PENSIONER Ken Butterfield has laid a wreath on the 65th anniversary of a plane crash in which a fellow air cadet died and which he only survived through a quirk of fate.

Ken, 80, who lives off Walmgate, said that having joined 110 (City of York) Squadron in 1946, he was attending his first air training corps cadet camp at RAF Leconfield when he climbed on board a Wellington bomber to go on a training flight.

“The pilot said there was a fault and we had to disembark,” said Ken, who later on became a Flight Lieutenant. “We went up on another aircraft but a fellow cadet, Tony Lain, and Robbie Hall, a cadet from 116 (Archbishop Holgate’s Grammar School) Squadron went up in the Wellington after a repair had been carried out.”

The training flight involved dummy attacks on the Wellington by a Spitfire, but the aircraft collided and fell to the ground at Appleton-le-Moors near Kirkbymoorside, killing everyone, said Corps historian Ray Kidd.

“I have never forgotten Tony,” said Ken, who played a major part in arranging for a commemorative citation to be placed at the Yorkshire Air Museum at Elvington.

Cadet Lain was in the process of hand crafting an ATC plaque in the form of a metal shield when he was killed. Many years later as Officer Commanding 110 Squadron, Ken discovered the shield, which was three-parts completed and set about completing the work.

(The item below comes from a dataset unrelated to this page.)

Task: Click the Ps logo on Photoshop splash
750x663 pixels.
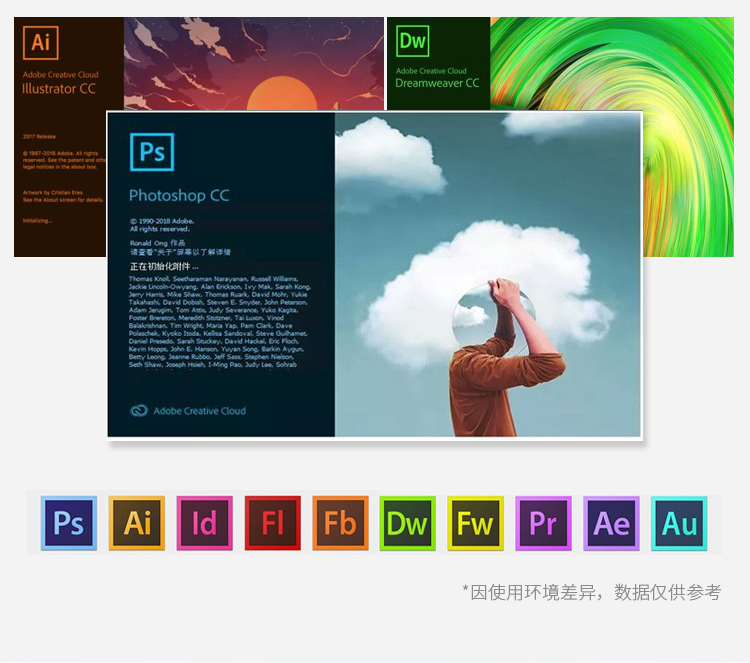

The plaque hangs in the Air Gunners' Room at Elvington in memory of the cadet.

Cadet Lain was buried in York Cemetery and Ken attended a remembrance ceremony held at his graveside on Tuesday evening.

The ceremony was conducted by the 110 City of York Squadron padre, the Reverend Graham Maskery, with the Act of Remembrance by the squadron commander Flight Lieutenant Paul Sewart and the Last Post and Reveille played by bugler Colin Carr, while Pipe Major Jim Sharpe played The Lament on the bagpipes.

Cadets also laid crosses on the grave before Ken laid the wreath.